In addition, there are three VIDA extensions for working with szmap output:

  1. The Water Orientation VIDA Extension identifies key waters and analyzes their energies and orientational constraints.
  2. The WaterColor VIDA Extension changes the display styles of szmap grids and gameplan annotation to facilitate analysis.
  3. The Color By Atom Properties VIDA Extension colors molecules based on properties calculated at atomic coordinates.

In the Preparation section below, reduce (non-OpenEye software available at kinemage.biochem.duke.edu) is used to add and optimize explicit hydrogens. You are free to use alternative methods to perform this and other “prep” tasks.

A Word About Pronunciation

Like a number of OpenEye product names, SZMAP (solvent-zap-map) contains the letter pair sz which sounds similar to sh. It is pronounced ‘shmăp.

SZMAP Workflow

The sections below represent a tutorial, going through a typical workflow and analysis of the PDB entry 4STD. Example input and output files and a list of commands for the following workflow are found in {SZMAP Version Examples}/tutorial_files (see Installation and Platform Notes for the location of this directory/folder on your computer). Images are provided to guide the user when visualizing SZMAP results.

The workflow consists of three basic parts:

  • Preparing molecules so that they can be used as input to szmap or gameplan.
  • Running szmap or gameplan.
  • Analyzing the results in VIDA with the help of the SZMAP extensions.

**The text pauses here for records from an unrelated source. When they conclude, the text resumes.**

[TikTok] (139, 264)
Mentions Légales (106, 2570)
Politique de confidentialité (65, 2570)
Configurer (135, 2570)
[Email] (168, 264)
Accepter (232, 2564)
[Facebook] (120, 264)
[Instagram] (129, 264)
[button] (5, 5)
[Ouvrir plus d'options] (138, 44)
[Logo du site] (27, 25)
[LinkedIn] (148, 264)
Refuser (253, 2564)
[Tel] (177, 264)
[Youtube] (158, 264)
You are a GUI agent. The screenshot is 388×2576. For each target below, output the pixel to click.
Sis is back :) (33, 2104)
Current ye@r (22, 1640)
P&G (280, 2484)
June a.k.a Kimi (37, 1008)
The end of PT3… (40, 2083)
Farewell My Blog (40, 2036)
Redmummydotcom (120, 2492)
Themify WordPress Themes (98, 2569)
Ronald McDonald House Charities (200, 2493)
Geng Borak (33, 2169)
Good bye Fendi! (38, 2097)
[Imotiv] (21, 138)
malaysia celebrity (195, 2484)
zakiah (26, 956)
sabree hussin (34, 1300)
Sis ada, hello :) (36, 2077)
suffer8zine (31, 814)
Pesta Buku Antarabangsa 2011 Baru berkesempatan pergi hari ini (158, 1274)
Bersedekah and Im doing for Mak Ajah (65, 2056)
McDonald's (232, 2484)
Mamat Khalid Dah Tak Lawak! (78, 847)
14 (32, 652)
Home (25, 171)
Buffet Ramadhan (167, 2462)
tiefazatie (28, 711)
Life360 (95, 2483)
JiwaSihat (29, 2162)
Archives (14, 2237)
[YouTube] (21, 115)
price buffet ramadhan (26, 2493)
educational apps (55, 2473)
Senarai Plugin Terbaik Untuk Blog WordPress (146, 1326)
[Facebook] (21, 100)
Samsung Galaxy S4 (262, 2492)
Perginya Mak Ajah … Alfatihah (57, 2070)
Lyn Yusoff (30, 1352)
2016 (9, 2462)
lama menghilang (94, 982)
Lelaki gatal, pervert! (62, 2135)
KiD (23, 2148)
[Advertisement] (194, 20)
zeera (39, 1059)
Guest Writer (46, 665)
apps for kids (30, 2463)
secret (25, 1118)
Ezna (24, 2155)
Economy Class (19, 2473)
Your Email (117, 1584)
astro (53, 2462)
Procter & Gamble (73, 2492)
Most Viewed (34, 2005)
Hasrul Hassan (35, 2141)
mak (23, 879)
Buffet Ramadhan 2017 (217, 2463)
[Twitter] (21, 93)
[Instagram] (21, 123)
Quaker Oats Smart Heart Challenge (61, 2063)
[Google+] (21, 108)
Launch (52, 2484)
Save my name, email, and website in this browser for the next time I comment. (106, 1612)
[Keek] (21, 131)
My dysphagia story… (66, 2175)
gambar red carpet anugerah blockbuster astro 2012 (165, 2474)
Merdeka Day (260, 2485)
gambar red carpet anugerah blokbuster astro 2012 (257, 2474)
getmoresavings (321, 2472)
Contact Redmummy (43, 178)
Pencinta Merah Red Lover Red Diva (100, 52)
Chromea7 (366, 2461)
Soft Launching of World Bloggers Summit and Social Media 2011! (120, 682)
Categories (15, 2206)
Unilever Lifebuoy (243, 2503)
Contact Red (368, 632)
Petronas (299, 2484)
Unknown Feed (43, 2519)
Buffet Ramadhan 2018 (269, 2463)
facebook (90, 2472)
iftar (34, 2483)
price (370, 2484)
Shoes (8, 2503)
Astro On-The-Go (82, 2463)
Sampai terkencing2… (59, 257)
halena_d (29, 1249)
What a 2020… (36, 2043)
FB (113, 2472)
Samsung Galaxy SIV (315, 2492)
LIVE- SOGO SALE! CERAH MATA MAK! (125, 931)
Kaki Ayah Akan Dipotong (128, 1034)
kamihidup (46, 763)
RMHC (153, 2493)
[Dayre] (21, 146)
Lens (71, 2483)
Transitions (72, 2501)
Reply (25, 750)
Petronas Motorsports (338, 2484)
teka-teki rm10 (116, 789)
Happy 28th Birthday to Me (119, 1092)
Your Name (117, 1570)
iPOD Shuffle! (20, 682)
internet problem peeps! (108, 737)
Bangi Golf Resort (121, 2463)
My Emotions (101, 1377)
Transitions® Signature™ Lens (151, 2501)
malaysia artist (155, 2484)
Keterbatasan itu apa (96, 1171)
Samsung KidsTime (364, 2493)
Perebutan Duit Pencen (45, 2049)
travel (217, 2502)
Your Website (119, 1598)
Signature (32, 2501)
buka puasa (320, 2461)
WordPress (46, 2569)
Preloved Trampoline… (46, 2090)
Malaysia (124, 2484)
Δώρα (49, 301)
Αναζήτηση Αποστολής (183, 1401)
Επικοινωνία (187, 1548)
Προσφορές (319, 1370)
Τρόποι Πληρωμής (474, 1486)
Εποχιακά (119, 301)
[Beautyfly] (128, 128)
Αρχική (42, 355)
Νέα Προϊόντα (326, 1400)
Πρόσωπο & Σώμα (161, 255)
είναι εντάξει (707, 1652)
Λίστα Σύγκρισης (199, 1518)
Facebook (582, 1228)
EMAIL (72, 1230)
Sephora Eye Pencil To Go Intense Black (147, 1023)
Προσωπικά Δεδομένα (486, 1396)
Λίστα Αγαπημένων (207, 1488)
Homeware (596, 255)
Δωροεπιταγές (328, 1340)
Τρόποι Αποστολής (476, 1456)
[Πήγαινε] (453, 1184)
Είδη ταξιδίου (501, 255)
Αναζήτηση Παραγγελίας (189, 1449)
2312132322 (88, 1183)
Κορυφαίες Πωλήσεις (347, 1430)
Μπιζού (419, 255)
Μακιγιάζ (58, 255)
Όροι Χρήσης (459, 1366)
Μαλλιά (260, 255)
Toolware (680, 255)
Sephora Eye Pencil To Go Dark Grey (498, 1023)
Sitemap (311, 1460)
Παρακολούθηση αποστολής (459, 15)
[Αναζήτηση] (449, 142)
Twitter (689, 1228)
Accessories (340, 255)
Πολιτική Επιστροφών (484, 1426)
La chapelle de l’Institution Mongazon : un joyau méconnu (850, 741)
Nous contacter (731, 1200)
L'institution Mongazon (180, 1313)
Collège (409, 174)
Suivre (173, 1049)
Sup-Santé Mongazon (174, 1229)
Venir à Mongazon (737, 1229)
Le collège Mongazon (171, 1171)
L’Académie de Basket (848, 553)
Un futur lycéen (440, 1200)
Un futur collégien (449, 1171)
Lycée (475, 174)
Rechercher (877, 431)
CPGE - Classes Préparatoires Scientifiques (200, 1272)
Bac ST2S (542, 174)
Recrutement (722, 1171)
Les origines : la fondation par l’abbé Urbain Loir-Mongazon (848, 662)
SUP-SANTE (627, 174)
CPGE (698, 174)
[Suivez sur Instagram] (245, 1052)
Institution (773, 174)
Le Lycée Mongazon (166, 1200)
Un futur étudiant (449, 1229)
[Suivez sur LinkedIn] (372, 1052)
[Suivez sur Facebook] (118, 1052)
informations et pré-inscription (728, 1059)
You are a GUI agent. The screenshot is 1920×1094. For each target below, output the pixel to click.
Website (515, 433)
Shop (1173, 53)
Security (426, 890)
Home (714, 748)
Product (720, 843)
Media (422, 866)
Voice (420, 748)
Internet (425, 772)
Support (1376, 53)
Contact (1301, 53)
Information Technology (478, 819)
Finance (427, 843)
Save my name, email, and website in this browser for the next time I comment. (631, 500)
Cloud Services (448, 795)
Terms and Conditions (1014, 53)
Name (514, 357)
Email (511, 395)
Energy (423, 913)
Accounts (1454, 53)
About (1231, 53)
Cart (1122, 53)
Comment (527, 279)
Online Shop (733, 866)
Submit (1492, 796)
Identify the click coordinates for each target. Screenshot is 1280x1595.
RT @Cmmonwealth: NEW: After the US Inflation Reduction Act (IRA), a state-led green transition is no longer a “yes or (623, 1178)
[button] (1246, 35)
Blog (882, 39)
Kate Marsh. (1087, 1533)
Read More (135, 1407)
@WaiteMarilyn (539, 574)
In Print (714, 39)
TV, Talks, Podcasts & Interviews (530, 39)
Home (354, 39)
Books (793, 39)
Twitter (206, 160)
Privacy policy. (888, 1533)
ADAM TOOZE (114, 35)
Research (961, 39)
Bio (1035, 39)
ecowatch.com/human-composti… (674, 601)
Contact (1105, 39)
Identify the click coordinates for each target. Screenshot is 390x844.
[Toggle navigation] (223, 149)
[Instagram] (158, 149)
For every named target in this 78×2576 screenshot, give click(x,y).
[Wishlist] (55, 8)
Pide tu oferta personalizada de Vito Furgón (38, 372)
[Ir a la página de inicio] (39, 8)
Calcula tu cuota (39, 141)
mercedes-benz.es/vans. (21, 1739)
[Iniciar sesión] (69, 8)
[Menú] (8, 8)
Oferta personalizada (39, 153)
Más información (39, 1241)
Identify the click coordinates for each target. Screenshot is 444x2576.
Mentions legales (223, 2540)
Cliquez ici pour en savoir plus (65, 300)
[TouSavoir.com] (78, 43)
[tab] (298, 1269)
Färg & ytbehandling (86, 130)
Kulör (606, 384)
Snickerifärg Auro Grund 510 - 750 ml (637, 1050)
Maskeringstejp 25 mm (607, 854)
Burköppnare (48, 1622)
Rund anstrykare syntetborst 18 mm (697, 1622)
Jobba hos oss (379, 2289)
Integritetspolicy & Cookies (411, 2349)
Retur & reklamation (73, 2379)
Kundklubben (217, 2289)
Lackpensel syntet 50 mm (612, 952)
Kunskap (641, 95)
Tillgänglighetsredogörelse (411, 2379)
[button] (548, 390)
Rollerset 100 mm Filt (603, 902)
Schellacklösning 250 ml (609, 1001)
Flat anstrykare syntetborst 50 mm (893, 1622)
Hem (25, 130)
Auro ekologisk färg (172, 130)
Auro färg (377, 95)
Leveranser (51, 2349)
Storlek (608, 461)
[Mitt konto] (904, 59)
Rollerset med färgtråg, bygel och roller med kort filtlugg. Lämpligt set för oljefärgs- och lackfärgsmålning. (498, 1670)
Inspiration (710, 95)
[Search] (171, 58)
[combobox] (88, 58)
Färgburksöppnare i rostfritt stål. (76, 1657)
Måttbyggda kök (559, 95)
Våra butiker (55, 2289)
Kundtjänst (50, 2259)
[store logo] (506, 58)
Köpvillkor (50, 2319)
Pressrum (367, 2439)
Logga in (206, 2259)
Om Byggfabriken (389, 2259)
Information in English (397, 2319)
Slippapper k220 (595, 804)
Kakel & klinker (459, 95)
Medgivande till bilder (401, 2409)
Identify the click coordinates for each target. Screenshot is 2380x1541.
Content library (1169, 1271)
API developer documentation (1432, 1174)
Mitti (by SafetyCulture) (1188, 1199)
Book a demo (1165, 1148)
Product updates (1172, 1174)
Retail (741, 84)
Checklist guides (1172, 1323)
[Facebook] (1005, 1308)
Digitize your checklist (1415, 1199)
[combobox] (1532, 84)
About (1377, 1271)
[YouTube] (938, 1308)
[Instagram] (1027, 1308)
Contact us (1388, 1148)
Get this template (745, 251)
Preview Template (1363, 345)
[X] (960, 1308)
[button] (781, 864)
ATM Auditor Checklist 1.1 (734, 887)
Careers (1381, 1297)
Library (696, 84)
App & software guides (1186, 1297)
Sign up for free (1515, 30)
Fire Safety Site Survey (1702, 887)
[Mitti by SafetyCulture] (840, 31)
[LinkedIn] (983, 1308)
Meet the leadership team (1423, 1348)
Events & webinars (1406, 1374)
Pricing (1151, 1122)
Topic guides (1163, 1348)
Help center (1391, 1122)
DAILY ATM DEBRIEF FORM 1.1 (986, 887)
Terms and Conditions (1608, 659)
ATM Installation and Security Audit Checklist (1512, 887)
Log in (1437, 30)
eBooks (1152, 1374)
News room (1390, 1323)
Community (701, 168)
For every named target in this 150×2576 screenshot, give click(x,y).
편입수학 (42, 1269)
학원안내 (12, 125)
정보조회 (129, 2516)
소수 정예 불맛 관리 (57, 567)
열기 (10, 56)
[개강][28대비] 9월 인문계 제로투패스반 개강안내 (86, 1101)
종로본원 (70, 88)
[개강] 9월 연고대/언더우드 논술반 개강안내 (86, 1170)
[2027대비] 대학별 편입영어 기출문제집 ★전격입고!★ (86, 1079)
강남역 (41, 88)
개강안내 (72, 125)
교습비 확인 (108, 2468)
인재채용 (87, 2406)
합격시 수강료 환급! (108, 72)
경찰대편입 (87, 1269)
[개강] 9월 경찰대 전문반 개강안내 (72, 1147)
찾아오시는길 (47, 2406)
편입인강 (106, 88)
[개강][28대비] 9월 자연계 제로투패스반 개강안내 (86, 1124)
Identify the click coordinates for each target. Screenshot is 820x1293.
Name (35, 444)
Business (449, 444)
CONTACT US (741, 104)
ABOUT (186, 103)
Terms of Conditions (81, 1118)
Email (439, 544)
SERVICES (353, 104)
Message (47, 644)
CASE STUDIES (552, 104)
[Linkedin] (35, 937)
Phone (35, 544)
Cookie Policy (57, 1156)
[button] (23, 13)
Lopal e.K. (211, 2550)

For a complete description of the OpenEye programs referred to below, see the corresponding chapter later in this manual.

Protein and Ligand Preparation

Good protein and ligand preparation is vital before running szmap or gameplan. This consists of trimming molecules to the relevant parts; adding hydrogens, partial charges, and atomic radii; and organizing them into separate protein and ligand files.

The commands below are shown in a form appropriate for Linux, Unix or Mac OS X. On Windows some of the auxiliary commands will not be available and a substitution will be necessary. For example, you may need to use winzip rather than gzip. When you install SZMAP on Windows, a pre-configured version of the DOS command prompt is constructed and can be used to run any SZMAP program or utility without any extra set-up. This window can be found under the Start menu in All Programs >> OpenEye >> SZMAP {version} >> Command Prompt.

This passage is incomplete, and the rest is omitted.